John Rogers Hegeman, Metropolitan Life's charismatic president, recognized the value of an
impressive home office. In 1907, he hired Napoleon LeBrun & Sons to design a great
marble office tower taller than any other building in the world.
The fifty story tower is classical in nature, with a standard base, shaft and capital,
ending in a pyramidal spire, cupula and lantern.
Four monumental clocks adorn the tower, each encircled with Italian Renaissance motifs of
wreaths and flowers.
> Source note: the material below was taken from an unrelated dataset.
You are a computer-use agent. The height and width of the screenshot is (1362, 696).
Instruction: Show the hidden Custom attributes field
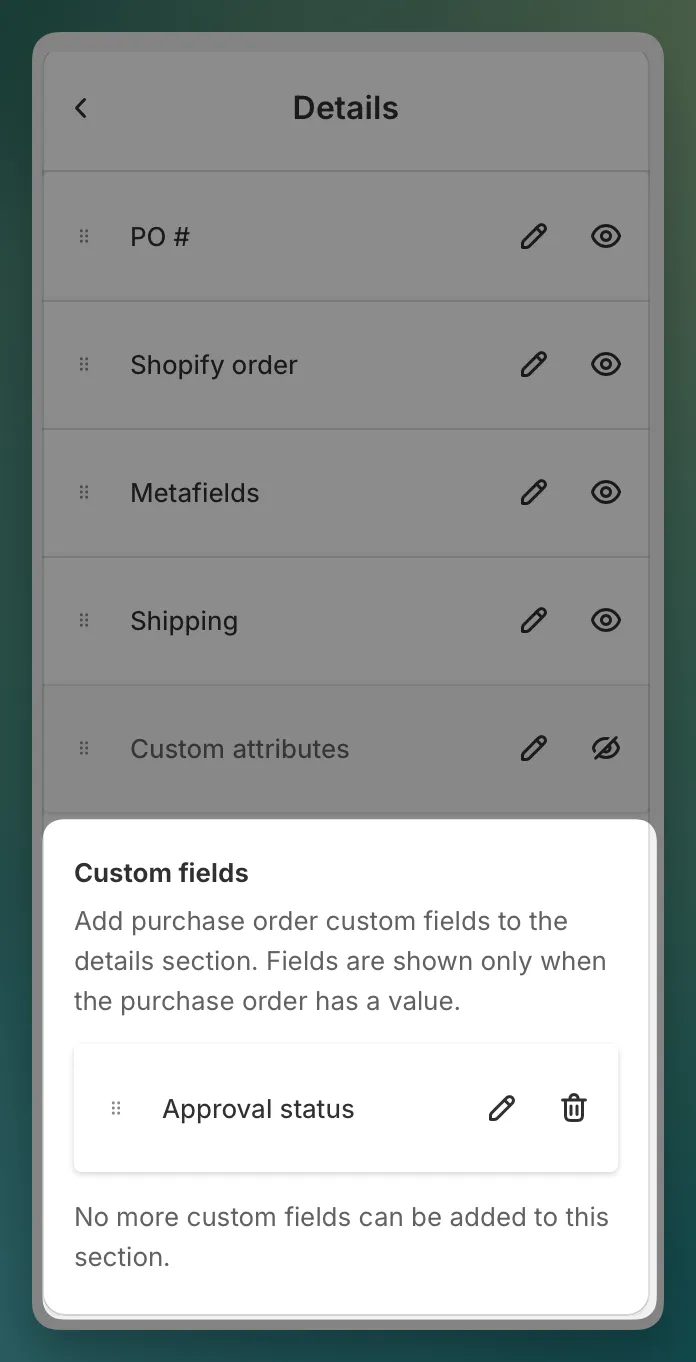(606, 748)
The tower thus provided time, light and music.
The Met Life Tower, in design, was actually a close replication of a well-known historical
structure, the sixteenth century Campanile in Venice's Piazza San Marco.
In 1960, the original marble was replaced with limestone, and much of the original
ornamentation was removed. LeBrun's detailing around the clock faces was preserved.